What a comfort to know! James 1 says, "Count it all joy, my brothers, when you meet trials of various kinds, for you know that the testing of your faith produces steadfastness. And let steadfastness have its full effect, that you may be perfect and complete, lacking in nothing." I have already seen how this trial is making me and Tali more steadfast in our faith. And as we walk through this, we are encouraged that God is working in us, helping us trust him through our weakness and frailty.
The second thing that I've been affected by is something that my wife has taught me. And it is to see each expression of care from other people as a picture and demonstration of God's extravagant love for us.
We've been overwhelmed by the support and care of so many people during this time. Tali and I both have been reduced to tears many times as people have expressed their concern, prayers, encouragement, heart-felt sorrow, and desire to serve us. All of this has been amazing and incredibly faith building.
But what Tali has reminded me of is to view these things not just as expressions of people's love for us (which they most certainly are), but to see them also as coming from our Sovereign Father who loves us. This has put things in an entirely new light, and made it even easier to trust our God through this. Rather than being aware of all the things we don't know, or the things that might go wrong, we want to spend our time meditating on God's character, and look for the mercies that are being demonstrated every day. Each email that we receive, and prayer that is lifted up for us, each time someone makes us a meal, or we receive encouragement from someone we don't even know, it's as if God is telling us, "you can trust me, look at how good I am!" This has been so encouraging and made us even more amazed at the grace of God and the love of our brothers and sisters in Christ!
Thankfully, even if all we got was bad news and we had no one supporting us, the character of our unchangeable, all-wise God would stay the same. This is ultimately where we're seeking to place our trust and hope. God's ways are not ours. But they are perfectly good.
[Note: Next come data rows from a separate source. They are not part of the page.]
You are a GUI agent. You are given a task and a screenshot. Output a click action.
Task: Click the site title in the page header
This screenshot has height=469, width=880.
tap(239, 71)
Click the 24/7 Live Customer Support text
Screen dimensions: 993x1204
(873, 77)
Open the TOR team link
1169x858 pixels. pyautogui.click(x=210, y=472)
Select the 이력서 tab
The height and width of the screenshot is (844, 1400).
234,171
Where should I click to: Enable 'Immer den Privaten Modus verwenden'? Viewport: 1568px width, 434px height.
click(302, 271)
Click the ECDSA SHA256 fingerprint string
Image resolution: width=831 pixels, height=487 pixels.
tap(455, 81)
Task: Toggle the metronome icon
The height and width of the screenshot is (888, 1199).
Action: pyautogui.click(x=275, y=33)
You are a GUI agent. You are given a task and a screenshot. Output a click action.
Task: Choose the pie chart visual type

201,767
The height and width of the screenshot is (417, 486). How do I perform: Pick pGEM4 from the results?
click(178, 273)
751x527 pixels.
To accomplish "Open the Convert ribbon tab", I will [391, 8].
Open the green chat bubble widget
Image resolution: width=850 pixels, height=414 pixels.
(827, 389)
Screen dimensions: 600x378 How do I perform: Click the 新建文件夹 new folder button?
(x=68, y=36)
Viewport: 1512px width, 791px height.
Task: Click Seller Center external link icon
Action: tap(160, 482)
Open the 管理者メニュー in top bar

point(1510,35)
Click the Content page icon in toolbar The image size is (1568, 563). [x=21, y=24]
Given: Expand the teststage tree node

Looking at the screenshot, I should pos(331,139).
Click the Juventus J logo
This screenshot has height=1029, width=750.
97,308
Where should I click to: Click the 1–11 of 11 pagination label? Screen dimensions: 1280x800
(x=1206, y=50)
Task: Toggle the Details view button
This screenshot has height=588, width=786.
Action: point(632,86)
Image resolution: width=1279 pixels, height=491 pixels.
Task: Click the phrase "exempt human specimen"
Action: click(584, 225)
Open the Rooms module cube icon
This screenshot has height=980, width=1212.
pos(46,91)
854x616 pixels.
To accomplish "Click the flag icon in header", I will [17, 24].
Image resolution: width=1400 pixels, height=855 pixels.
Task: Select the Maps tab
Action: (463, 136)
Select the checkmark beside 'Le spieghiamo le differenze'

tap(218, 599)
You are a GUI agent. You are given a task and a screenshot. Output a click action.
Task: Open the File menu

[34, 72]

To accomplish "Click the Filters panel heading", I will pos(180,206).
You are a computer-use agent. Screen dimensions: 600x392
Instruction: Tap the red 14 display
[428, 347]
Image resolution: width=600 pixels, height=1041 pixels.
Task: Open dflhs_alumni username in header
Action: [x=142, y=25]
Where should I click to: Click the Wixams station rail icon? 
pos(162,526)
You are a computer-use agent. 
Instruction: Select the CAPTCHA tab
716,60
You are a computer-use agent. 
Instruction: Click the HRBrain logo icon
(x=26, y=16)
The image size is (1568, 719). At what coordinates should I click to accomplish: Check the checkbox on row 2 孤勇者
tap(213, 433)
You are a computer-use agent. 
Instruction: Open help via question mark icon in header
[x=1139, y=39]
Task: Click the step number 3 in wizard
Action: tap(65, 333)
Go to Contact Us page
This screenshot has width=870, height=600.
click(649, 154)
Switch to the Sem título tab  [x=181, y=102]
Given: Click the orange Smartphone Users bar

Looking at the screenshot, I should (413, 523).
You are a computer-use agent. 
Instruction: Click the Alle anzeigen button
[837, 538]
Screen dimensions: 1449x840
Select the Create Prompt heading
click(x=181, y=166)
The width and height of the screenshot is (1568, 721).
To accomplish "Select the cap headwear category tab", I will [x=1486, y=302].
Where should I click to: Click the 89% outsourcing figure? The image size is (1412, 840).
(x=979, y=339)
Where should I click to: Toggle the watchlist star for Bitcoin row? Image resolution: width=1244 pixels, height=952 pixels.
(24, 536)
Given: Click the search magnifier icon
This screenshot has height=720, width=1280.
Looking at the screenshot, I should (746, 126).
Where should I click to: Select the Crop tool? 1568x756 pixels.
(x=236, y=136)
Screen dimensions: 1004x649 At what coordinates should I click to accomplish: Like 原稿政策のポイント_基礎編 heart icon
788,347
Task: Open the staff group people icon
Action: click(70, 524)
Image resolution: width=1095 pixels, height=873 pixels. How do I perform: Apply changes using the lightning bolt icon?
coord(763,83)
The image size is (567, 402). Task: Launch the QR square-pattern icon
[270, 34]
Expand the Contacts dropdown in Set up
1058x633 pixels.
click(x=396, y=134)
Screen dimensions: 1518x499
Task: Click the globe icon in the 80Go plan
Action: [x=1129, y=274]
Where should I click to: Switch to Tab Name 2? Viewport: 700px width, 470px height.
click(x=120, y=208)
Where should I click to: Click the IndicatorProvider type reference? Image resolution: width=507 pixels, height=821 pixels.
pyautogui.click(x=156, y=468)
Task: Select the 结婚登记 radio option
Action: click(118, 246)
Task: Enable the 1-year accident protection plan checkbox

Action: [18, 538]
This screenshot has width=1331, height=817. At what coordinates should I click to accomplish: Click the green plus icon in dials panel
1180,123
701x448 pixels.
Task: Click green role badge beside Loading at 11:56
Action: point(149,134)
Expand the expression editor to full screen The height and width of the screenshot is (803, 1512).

How kind of God though, and how grateful we are, for the lavish grace he's already showing during this trial. And it's so comforting to know that his mercies are new every single morning!
So that's some of what the Lord is teaching me, and what I'm grateful for.
Comments
Jim Colbert
May God grant you both rest and continued peace.
Praying for you daily.
With love -Amanda
We're praying for your family!
“Blessed is the man who trusts in the Lord,
whose trust is the Lord.
He is like a tree planted by water,
that sends out its roots by the stream,
and does not fear when heat comes,
for its leaves remain green,
and is not anxious in the year of drought,
for it does not cease to bear fruit.”
When I read your blog post, I had just read this verse and immediately thought of you and your family as you are walking through this trial. Thank you for your example of trusting God.